La Damnation de Faust inspirée et transcendante à la Philharmonie
Concert diffusé sur France Musique le 7 février 2019 à 20h :
Dans le cadre des célébrations du 150ème anniversaire de la disparition d’Hector Berlioz, Radio France a programmé La Damnation de Faust avec l’Orchestre National de France sous la baguette de son directeur musical actuel, Emmanuel Krivine.
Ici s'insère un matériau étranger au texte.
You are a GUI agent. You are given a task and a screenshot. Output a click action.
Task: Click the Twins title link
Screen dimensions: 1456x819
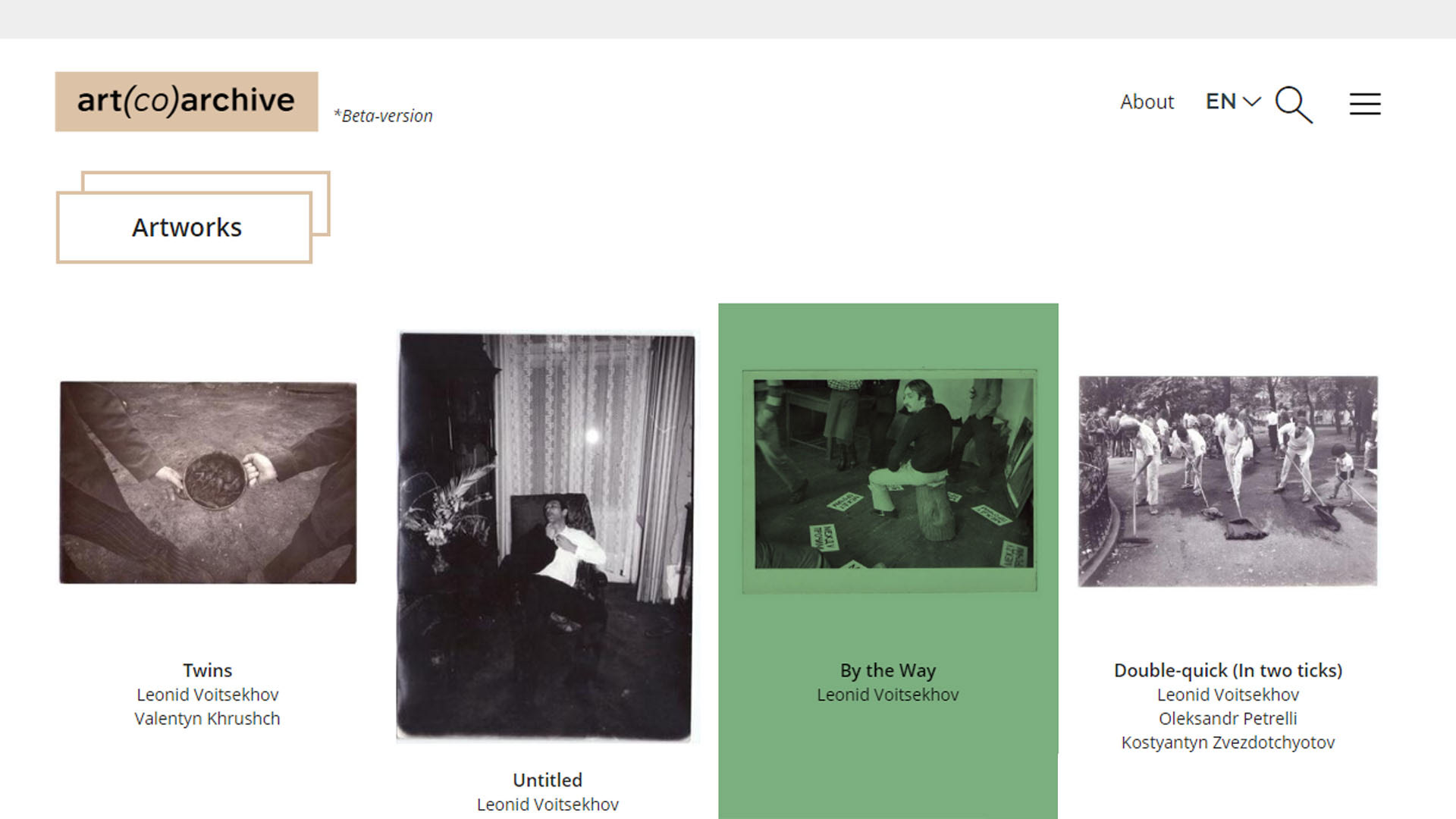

Ce dernier souffrant a été remplacé par Charles Dutoit qui effectuait ainsi sa rentrée en France.
Compte-tenu des polémiques touchant Charles Dutoit et de ses rapports distendus sinon conflictuels avec l’Orchestre National de France dont il fut directeur musical de 1991 à 2001, une certaine tension semblait pouvoir se faire jour en amont du concert, avec d'éventuelles manifestations hostiles dirigées vers le chef suisse. Il n’en fut absolument rien et la musique de Berlioz, sous sa direction, rayonne de tous ses feux, dans toute sa dimension expressive. Berliozien éminent et affirmé, Charles Dutoit a souvent dirigé cette si singulière légende scénique en quatre parties au concert. À 82 ans, force est de constater qu’il n’a rien perdu de son enthousiasme, de son énergie et de son amour pour cette partition à nulle autre pareille, à la fois intensément dramatique et emplie d’un imaginaire débordant. Loin de chercher à tout prix la démesure, le déploiement des forces ou du muscle, Charles Dutoit affirme une vision globale, équilibrée, exploitant en profondeur les instants de recueillement, de douleur ou l’humour sardonique qui entoure le personnage de Méphisto. Il permet par ailleurs à l’orchestre de s’épanouir pleinement (La Course à l’abîme ou La Marche hongroise, cette dernière enthousiasmante) ou aux solistes instrumentaux de briller au mieux (partie d’alto accompagnant La Ballade du Roi de Thulé).
Si l’Orchestre National de France joue pleinement le jeu durant toute la représentation, donnée sans entracte, le Chœur de Radio France, dirigé depuis septembre 2018 par Martina Batič, se surpasse, notamment les pupitres d'hommes durant le Pandémonium. Pour la superbe scène finale voyant l’apothéose de Marguerite, la Maîtrise de Radio France, conduite par Sofi Jeannin, apporte sa part de ravissement et de transparence.
Annoncé victime la veille du concert d’un problème de santé, John Osborn (qui se considère comme un ambassadeur du répertoire français) a malgré tout tenu à assurer sa partie. Si la voix demeure de fait un rien prudente notamment pour la sublime Invocation à la nature de la quatrième partie de l’ouvrage, le ténor américain séduit par l’émotion qu’il traduit de façon constante, la conduite de son chant, le style, le sens naturel des nuances, la clarté de son aigu émis pour partie en voix mixte.
Le Méphistophélès fort subtil incarné par la basse Nahuel di Pierro (à découvrir ici en interview), fait valoir un timbre de caractère, un grave bien assis avec un aigu un peu couvert toutefois. Dans la grande salle de la Philharmonie de Paris, la projection peut paraître un peu courte certes, mais l’artiste passe heureusement la rampe d’une autre manière. Plus que dans l’air sérieux Voici des roses, son tempérament s’affirme dans la Chanson de la Puce ou la Sérénade Devant la maison de celui qui t’adore qu’il interprète de façon justement sarcastique.
Avec son timbre si personnel, ses couleurs chatoyantes et changeantes, Kate Lindsey propose une Marguerite un rien éthérée, d’une voix comme suspendue dans l’espace et le temps, mais capable de belles envolées lyriques. La prestation pourrait être un peu plus capiteuse cependant, moins centrée sur le même fil conducteur. Le Brander d'Edwin Crossley-Mercer complète avec talent et une présence indéniable le plateau vocal réuni.
Cette Damnation de Faust passionnante poursuit en beauté l'ouverture d'une année commémorative. Elle reçoit un accueil fort chaleureux et unanime de la part du public présent.